UFC 243: Israel Adesanya ready to write next chapter in trans-Tasman rivalry against Robert Whittaker in Melbourne

Israel Adesanya always had an inkling that his middleweight world title unification bout against Robert Whittaker at UFC 243 would end up taking place in Melbourne.

Although he's certainly not complaining, there was a part of him that was hoping Sydney may step up as hosts to form a blockbuster day of sport alongside the NRL Grand Final, which is also scheduled for Sunday October 6.

"You can have the UFC by day," Adesanya told Newshub. "Then by 4pm everyone f**ks off to the NRL and that's a two-for-one special."

On Tuesday evening - after months of uncertainty - the UFC finally confirmed Marvel Stadium will be the venue for what promises to be a record-breaking sell-out of 60,000 in attendance to witness the two battle to become the division's undisputed king.

That would eclipse the promotion's previous best of 56,124 that was incidentally set in the same city back in 2015, the scene of Holly Holm's iconic upset win over Ronda Rousey at UFC 193.

Early suggestions had the sparkling new Bankwest Stadium in Sydney and Brisbane's Suncorp Stadium as front-runners, until the dust settled in the Victorian capital. It's a location dear to Adesanya's heart having fought there multiple times, most recently at UFC 234 in February where he overcame Brazilian legend, Anderson Silva.

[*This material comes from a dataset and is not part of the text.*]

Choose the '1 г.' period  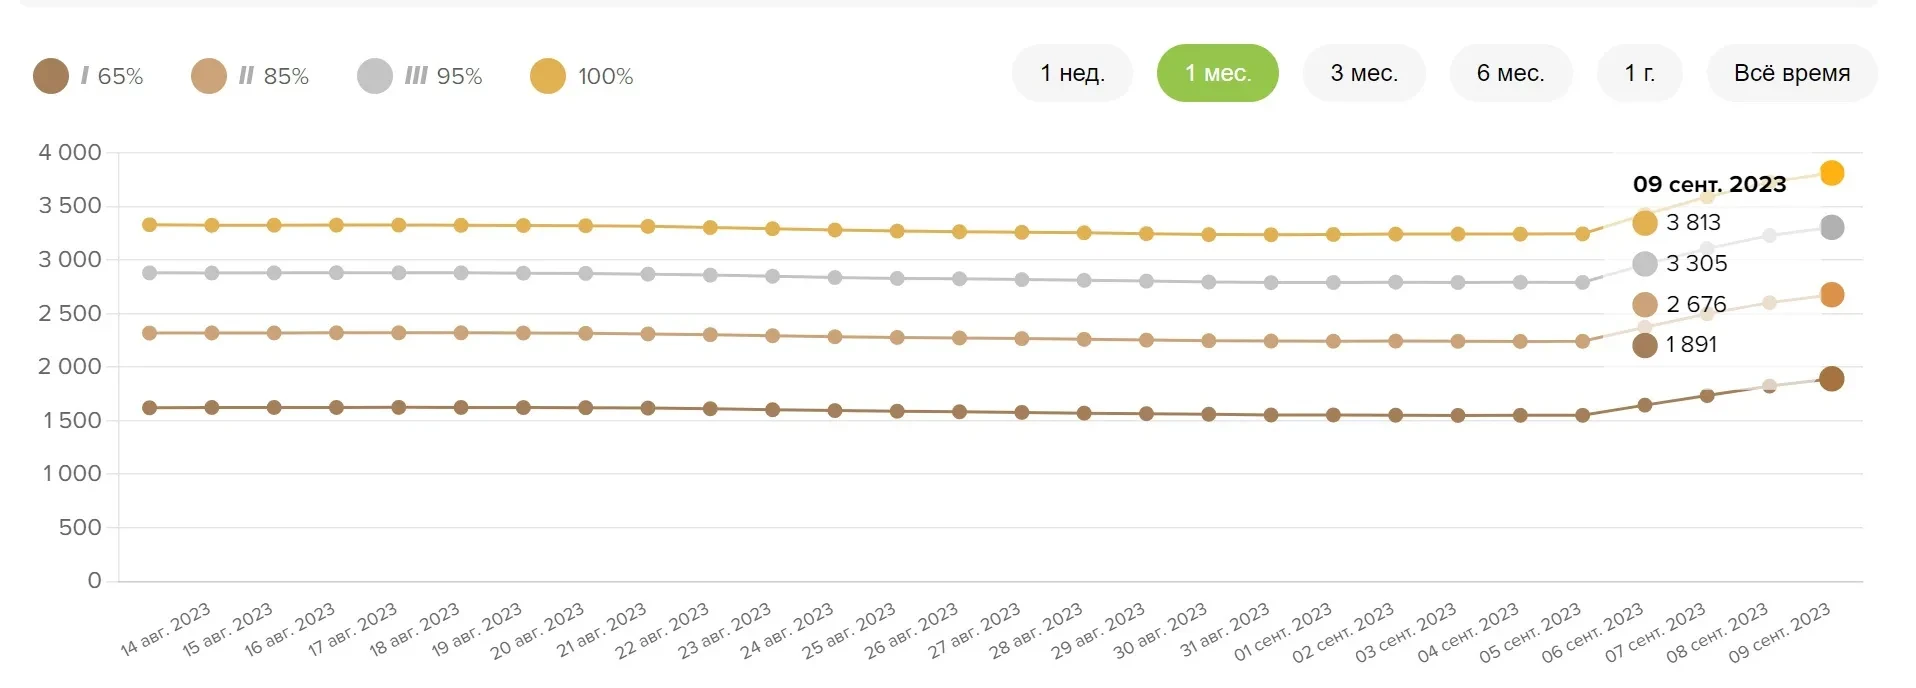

"I like Melbourne, it's my favourite Aussie city. I love the vibe there, I love the culture, the art, and the food."

After a frantic stretch during which he fought six times in just 15 months, the 30-year-old took a well-earned rest following his Fight of the Year favourite against Kelvin Gastelum to clinch the interim world title in April.

"I really needed that break. Fighting's easy for me but going from camp to camp to camp - it breaks you down. Just taking some time to be a young dude and do my thing - I needed that to refocus and get back to what we do best."

Refreshed and rejuvenated by the brief hiatus and a visit to his native Nigeria, Adesanya is now back in camp at City Kickboxing's spacious new surroundings and savouring every moment of being back on the clock.

"Right now, I'm so focused. It's my second week of camp and I'm an excited man. I can't wait."

As for his opponent, Adesanya and his longtime coach and mentor, Eugene Bareman has been plotting the NZ-born Australian's downfall since before he had even stepped inside the Octagon.

He's seen plenty he believes he can exploit, pointing to what he calls a dubious win against Yoel Romero in Whittaker's most recent fight.

"I had him losing. He got dropped so many times in that fight and your brain remembers that, and you don't want to get touched by me.

"Look what happened to the last person who said I had no pop in my shots," Adesanya says, referring to American Derek Brunson who fell victim to a first-round KO from the Kiwi.

"Look how sloppy they looked in the fifth round. Look at me when I fought in the fifth round, I looked better than I did in the first round. I turned up to another level I never knew was there."

Adesanya in action against Kelvin Gastelum in their classic in Las Vegas.
Adesanya in action against Kelvin Gastelum in their classic in Las Vegas. Photo credit: Getty

Adesanya and Whittaker's headline clash is one of only two fights booked on the card so far, alongside Australian heavyweight Tai Tuivasa taking on Russia's Sergey Spivak.

But Bareman is hoping to have at least locals Dan Hooker, Luke Jumeau, and Australian pupil Alex Volkanovski - in a Featherweight title clash against the winner of Holloway v Edgar this weekend - added to the mix alongside some potential debutants at an event that is sure to have a distinctly Australasian flavour.

"You want as many Kiwi fighters as possible," Bareman told Newshub. "I'm also looking for some new blood to be on that card. 

"I think there's plenty of talent in this gym and other places in New Zealand that there's a spot on that card for someone new to jump on it, and I'll be using as much of my influence I can to get someone that perhaps the world hasn't seen from our country."

The next chapter in the pantheon of trans-Tasman sporting moments is waiting to be written, and Adesanya has his pen at the ready.

"Look at me - I'm all black and he's a 'mozzie' - a wallaby. So imagine what happens when we all storm over there in October, jump over there and then bring it back to Aotearoa."

As brash as ever, Adesanya insists he's unfazed by his newfound fame. Don't expect that to change.

"I forget all the time that I'm on TV. I go to 'Pak n Save' looking like a homeless person, I don't give a f**k about any kind of superstardom. I just keep a close circle around me. I hang out with about five dudes, and those are my people. My digs, my girl, and that's me."